──────── Data to use
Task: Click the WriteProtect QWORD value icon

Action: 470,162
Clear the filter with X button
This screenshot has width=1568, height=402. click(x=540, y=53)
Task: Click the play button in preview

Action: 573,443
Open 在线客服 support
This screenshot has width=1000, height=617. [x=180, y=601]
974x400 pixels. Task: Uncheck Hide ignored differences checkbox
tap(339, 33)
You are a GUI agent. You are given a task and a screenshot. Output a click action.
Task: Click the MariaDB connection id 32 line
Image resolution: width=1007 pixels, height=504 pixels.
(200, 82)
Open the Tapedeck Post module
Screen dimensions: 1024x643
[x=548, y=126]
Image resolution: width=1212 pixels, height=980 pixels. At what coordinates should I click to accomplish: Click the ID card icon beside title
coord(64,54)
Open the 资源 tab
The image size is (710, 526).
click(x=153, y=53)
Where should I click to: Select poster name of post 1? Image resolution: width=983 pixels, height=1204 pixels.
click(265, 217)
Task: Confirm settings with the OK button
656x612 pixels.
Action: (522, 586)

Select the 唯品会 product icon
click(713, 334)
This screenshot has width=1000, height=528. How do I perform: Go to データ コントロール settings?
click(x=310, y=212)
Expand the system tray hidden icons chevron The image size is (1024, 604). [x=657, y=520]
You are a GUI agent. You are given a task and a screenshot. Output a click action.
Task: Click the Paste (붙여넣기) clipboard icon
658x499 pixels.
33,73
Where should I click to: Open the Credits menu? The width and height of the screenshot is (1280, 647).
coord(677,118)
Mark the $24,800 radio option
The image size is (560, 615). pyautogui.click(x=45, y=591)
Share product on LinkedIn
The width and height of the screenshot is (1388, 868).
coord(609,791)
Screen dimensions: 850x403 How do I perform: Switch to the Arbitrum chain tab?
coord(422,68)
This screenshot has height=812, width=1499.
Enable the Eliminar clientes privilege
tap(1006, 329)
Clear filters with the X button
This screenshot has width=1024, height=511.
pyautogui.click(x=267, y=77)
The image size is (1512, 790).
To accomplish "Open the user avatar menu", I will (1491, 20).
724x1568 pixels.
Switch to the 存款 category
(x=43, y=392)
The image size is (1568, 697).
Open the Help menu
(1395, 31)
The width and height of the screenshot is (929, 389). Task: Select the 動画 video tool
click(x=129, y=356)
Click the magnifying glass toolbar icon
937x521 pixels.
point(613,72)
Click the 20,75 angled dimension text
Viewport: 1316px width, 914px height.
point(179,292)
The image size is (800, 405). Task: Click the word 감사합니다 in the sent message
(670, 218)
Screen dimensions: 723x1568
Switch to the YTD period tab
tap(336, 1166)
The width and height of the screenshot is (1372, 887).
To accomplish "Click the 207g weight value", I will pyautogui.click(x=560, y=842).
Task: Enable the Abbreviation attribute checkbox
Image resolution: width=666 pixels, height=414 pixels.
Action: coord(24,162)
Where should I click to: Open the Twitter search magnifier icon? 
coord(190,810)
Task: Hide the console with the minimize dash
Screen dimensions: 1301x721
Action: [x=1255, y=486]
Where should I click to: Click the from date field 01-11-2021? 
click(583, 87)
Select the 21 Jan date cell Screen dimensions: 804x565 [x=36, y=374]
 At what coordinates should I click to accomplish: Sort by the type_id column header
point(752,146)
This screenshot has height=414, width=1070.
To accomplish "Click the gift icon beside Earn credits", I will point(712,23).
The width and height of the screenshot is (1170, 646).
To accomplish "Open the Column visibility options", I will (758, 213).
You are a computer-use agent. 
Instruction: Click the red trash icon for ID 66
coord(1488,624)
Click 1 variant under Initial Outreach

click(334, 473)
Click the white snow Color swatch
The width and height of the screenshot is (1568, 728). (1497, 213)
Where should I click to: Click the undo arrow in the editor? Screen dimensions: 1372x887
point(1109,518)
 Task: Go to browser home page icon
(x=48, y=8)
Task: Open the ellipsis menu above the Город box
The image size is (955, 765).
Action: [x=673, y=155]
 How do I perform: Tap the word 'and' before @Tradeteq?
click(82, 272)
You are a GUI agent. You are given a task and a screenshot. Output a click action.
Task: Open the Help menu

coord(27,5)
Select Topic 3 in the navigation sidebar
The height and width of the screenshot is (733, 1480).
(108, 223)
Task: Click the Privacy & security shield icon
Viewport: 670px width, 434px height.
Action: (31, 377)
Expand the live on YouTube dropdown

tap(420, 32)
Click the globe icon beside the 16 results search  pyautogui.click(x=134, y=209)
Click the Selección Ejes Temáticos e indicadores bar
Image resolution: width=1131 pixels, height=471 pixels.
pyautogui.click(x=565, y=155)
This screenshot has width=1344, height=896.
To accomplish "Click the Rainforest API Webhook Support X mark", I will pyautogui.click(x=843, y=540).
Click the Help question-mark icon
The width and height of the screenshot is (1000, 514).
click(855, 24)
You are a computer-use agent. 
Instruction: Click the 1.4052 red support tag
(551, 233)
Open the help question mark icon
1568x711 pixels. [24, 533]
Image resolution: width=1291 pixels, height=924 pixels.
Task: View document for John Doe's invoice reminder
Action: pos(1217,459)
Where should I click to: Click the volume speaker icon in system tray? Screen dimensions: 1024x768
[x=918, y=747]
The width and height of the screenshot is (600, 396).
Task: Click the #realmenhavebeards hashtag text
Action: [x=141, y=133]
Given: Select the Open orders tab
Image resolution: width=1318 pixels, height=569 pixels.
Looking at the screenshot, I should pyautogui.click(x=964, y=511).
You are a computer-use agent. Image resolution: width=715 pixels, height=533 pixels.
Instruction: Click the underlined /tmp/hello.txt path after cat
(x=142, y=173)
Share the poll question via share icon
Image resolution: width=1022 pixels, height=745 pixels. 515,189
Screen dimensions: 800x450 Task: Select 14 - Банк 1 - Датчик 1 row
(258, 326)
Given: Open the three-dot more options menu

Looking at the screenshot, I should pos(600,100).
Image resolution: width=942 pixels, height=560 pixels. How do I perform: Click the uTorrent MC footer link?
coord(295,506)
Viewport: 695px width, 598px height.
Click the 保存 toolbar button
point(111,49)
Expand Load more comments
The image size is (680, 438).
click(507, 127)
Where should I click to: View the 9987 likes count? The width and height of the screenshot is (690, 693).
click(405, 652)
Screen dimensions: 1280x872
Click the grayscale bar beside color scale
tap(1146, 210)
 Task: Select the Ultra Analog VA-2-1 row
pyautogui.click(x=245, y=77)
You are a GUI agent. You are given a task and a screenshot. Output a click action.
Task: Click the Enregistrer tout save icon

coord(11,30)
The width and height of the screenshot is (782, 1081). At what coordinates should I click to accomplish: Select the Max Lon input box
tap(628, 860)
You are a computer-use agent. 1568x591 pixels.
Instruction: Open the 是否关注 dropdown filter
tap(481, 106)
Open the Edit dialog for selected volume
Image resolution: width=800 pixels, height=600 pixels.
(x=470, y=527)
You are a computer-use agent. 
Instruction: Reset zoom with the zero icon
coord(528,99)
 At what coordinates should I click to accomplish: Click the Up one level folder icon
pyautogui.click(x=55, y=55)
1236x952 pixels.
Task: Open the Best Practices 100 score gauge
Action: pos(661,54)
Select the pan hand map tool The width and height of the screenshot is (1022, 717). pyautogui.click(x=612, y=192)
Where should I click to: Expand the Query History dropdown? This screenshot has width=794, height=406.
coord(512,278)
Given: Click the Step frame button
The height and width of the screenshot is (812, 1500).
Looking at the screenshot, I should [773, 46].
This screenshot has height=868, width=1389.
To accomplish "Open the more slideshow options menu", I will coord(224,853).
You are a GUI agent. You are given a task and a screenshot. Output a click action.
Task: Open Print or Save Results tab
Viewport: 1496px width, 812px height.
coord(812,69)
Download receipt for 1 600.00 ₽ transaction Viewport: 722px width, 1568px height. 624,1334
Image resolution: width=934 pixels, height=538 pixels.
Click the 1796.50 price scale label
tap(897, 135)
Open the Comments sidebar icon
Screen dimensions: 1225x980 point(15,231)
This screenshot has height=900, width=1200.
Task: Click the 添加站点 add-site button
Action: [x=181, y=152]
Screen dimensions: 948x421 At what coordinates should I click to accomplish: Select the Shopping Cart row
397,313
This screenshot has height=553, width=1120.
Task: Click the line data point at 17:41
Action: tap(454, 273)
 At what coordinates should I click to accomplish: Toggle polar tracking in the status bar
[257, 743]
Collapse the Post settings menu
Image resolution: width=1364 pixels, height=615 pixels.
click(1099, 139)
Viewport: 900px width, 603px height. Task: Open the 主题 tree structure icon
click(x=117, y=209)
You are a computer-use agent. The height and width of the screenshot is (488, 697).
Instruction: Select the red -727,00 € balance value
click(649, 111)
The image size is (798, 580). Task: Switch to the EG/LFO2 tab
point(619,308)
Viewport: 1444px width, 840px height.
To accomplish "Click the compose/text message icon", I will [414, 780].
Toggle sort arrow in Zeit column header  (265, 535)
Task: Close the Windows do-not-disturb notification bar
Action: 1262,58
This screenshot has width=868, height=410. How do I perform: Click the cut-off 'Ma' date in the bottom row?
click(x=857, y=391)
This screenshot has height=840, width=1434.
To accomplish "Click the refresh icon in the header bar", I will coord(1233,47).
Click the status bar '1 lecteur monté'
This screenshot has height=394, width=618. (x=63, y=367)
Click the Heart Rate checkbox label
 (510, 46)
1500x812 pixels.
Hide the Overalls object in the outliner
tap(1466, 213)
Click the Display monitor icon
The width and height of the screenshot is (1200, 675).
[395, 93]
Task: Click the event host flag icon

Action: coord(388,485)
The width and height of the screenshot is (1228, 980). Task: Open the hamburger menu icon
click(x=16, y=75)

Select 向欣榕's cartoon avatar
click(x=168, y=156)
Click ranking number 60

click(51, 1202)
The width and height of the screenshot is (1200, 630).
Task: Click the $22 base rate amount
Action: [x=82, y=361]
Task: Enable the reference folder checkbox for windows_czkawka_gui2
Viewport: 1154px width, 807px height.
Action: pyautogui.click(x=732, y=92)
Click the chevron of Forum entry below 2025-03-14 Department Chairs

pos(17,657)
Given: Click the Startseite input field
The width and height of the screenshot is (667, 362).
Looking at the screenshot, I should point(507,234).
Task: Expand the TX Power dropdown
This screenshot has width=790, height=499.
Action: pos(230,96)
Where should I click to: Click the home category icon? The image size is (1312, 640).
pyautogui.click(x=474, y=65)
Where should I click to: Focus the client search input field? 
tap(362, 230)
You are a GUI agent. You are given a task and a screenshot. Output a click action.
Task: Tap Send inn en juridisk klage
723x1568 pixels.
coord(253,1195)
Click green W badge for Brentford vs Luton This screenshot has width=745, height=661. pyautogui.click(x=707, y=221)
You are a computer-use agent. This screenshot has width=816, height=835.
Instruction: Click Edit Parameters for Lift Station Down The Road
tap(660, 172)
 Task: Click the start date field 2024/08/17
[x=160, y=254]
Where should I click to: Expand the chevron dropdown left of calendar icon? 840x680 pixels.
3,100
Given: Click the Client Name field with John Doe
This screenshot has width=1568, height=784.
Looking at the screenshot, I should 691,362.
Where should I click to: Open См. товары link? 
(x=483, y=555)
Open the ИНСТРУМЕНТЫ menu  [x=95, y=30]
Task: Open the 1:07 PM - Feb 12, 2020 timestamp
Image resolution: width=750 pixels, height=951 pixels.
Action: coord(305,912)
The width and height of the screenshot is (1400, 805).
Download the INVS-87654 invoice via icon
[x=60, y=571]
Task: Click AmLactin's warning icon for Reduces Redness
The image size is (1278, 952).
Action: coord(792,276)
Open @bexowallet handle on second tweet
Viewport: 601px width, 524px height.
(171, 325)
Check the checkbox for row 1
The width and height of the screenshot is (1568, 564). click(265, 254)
────────────────
**What to do**
The answer must be a verbatim transcription of the entries above, from the first line through the line that contains "Task: Click the MariaDB connection id 32 line", and nothing more.

**Response to this task**
Task: Click the WriteProtect QWORD value icon

Action: 470,162
Clear the filter with X button
This screenshot has width=1568, height=402. click(x=540, y=53)
Task: Click the play button in preview

Action: 573,443
Open 在线客服 support
This screenshot has width=1000, height=617. [x=180, y=601]
974x400 pixels. Task: Uncheck Hide ignored differences checkbox
tap(339, 33)
You are a GUI agent. You are given a task and a screenshot. Output a click action.
Task: Click the MariaDB connection id 32 line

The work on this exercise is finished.